An unloading decision method and system in mobile edge calculation based on deep Q learning belongs to the technical field of unloading decision of mobile equipment in a mobile edge calculation system. The invention solves the problems of large time delay and high energy consumption generated in the unloading decision process in the existing mobile edge computing system. The invention applies a deep reinforcement learning algorithm to the unloading decision problem in the mobile edge calculation, and designs the corresponding system state, action and reward equation according to the task scheduling models such as a local calculation queue, a task transmission queue, an edge server queue and the like established in the system. By comparing the average time delay and energy consumption of the method with those of other algorithms, the unloading decision method disclosed by the invention can be used for greatly reducing the time delay and energy consumption generated in the unloading decision process in the mobile edge computing system. The method can be applied to the unloading decision of the mobile equipment in the mobile edge computing system.

Description

Unloading decision method and system in mobile edge calculation based on deep Q learning
Technical Field
The invention belongs to the technical field of unloading decision of mobile equipment in a mobile edge computing system, and particularly relates to an unloading decision method and system in mobile edge computing based on deep Q learning.
Background
With the rapid development of 5G and Internet of things technologies, people have stepped into a new world of everything interconnection. In recent years, the number of mobile devices with networking functions, such as smart phones, smart home appliances, smart wearable devices, and the like, has increased in a blowout manner, and meanwhile, the emergence of new functions, such as virtual reality, real-time path planning, online video processing, and the like, has also made stricter requirements on the capabilities of data transmission and data calculation. How to find an effective way to solve the needs of the internet of things equipment for data transmission and data calculation is an urgent problem to be solved, and the mobile edge calculation becomes an effective solution.
Although the existing mobile edge computing method has achieved a certain achievement, the time delay generated in the unloading decision process in the existing mobile edge computing system is still large, and the energy consumption generated in the unloading decision process is still high, so that it is necessary to provide an unloading decision method for the mobile edge computing system to reduce the time delay and the energy consumption generated in the unloading decision process.
Disclosure of Invention
The invention aims to solve the problems of large time delay and high energy consumption in the unloading decision process in the conventional mobile edge computing system, and provides an unloading decision method and an unloading decision system in mobile edge computing based on deep Q learning.
The technical scheme adopted by the invention for solving the technical problems is as follows:
based on one aspect of the invention, the method for unloading decision in moving edge calculation based on deep Q learning specifically comprises the following steps:
step one, building a reinforcement learning model
Constructing a system state, a system action and a reward function in the Markov decision process according to the task characteristics;
step two, constructing a neural network
Constructing a neural network comprising an input layer, an LSTM layer, a first FC layer, a second FC layer and an output layer, wherein the input layer is used for transmitting system state information to the LSTM layer and the first FC layer and taking the output of the LSTM layer as the input of the first FC layer;
the output of the first FC layer is then used as the input to the second FC layer, and the output of the second FC layer is used as the input to the output layer.
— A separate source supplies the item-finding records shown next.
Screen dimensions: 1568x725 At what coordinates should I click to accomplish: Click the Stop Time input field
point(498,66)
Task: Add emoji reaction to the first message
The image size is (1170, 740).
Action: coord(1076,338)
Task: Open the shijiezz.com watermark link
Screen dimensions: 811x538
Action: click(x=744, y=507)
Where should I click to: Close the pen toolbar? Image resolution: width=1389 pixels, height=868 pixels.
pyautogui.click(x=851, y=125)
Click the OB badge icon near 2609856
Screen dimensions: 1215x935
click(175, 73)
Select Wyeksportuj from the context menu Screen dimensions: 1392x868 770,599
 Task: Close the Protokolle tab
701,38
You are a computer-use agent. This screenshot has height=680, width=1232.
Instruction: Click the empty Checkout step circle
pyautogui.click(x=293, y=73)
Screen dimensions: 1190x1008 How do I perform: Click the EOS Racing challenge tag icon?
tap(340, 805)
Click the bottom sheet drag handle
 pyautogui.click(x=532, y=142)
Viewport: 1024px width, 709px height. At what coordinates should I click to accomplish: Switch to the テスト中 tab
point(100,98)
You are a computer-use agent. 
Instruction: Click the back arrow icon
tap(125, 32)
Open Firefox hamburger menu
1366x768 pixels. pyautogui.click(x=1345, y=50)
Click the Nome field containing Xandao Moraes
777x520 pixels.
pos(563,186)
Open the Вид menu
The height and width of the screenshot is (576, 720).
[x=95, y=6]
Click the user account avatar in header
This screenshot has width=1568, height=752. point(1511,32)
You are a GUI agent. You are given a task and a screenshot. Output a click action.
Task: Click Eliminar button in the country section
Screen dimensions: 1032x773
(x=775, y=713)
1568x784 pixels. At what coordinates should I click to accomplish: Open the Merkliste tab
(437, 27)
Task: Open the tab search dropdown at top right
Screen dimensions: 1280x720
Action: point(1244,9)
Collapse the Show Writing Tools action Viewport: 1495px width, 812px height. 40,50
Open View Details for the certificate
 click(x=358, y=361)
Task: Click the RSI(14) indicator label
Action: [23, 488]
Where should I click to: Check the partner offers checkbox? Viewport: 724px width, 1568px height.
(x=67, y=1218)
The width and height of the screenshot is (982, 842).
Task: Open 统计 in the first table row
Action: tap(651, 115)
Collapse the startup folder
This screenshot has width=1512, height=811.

Further, the system state is constructed in the following manner:
denote the self task size of the mobile device m at the beginning of the current slot as λm(t), if the new task k (t) exists in the mobile device m when the current time slot starts, lambdam(t) k (t), otherwise λm(t)=0;
Constructing a local calculation queue, a task transmission queue and an edge node calculation queue, and representing the number of time slots of the self task of the mobile equipment m needing to wait in the local calculation queue when the current time slot starts as the number of the time slots
Figure BDA0003610402240000021
The number of time slots that the self task of the mobile device m needs to wait in the task transmission queue when the current time slot starts is expressed as
Figure BDA0003610402240000022
Denote the queue length of mobile m at edge node n as
Figure BDA0003610402240000023
Constructing a matrix M (T) for representing the load level of each edge server in T time slots before the current time slot, wherein the dimensionality of the M (T) is T multiplied by N, and N is the number of the edge servers;
the system state s observed by mobile m at the current time slotm(t) is:
Figure BDA0003610402240000024
further, the system action is denoted as a (t) {0,1, 2, …, N }, where 0 denotes local computation and k ═ 1,2, …, N, k denotes the sequence number of the offloaded edge server.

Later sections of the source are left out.